D: momma you are blowing this way out of proportion! You just cant get over this can you every white person isn’t like that mama and all of them weren’t like that!
M: do you think they say that about us! They see one of our mistakes and hold us all responsible for it. We are all sorry niggas that cant do nothing for ourselves to them
D: this is unbelievable!
M: why cant you young black folks see that it is us that paved the way for you and you are doing nothing but harming yourselves and moving backward! A white man! A white..
D: You are so ignorant to the fact that things are not the same that…

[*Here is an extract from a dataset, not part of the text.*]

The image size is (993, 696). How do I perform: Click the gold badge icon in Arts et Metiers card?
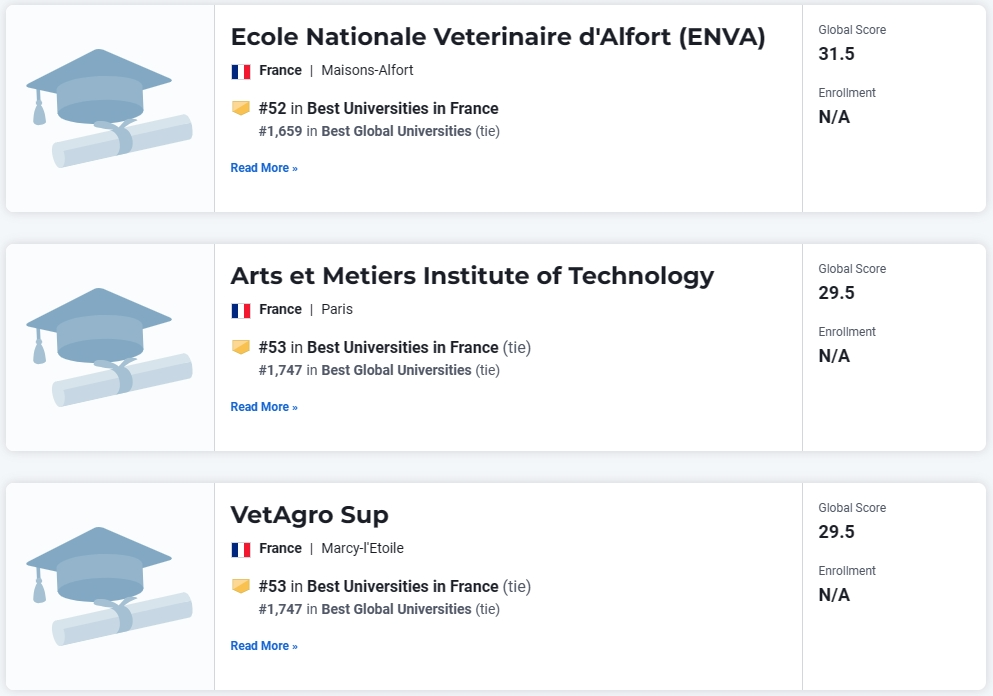click(241, 347)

M: I am not ignorant I was there
D: I’m sick and tired of hearing about it… oh I’ve been oppressed oh the white man done brought me down oh I cant get ahead because of the man. If racism bothers you so much then why are you racist!!!
M: You talking about bringing a white man into this family even though you know what they did to us…well gone ahead marry yo white man.
D: momma, you always told me to treat other people the way I want to be treated. Momma remember do unto others as you would have them do unto you…times have changed
M: oh I don’t want to hear nothing about times changing
D: momma did you love daddy?
M: you know I did
D: would you love him any less if he were white
M: now you know that aint fair
D: momma I’m in love and it’s not about some kind of color thing. How can you be so adamant about pointing out the lines that divide us when your own daughter is trying to bridge a gap that you want to keep open.
M: why can’t you find a black man.
D: I’m not in love with a black man and come on mama plus you know they don’t have good credit. I’m sorry that you cant accept that
M: its not that I cant, I just don’t want to
D: mama you know that the thing that allows you to see your only black daughter was given to you by a white person.
M: what are you talking about?
D: your heart, come one mama you know that.
M: No (shaking head)
D: yes, the only difference between black and white people is skin pigment without it we are all the same and if you don’t think that to be true, then you are just as bad as they were.
M: I…
D: Mama Its okay. We can do this slowly you don’t have to meet him today. But try one day. He is an amazing person. He makes your daughter really happy and I know that you want that for me right?
M: You know that baby
D: So we have to work on this together.
M: I mean, does he even know what chitterlings are? Or Collard greens? Or pigs feet of hog ma…
D: mama please, (laugh) if he doesn’t that’s okay because one day you are going to be cooking us all diner and we will eat together at the same table, as the family we are, okay.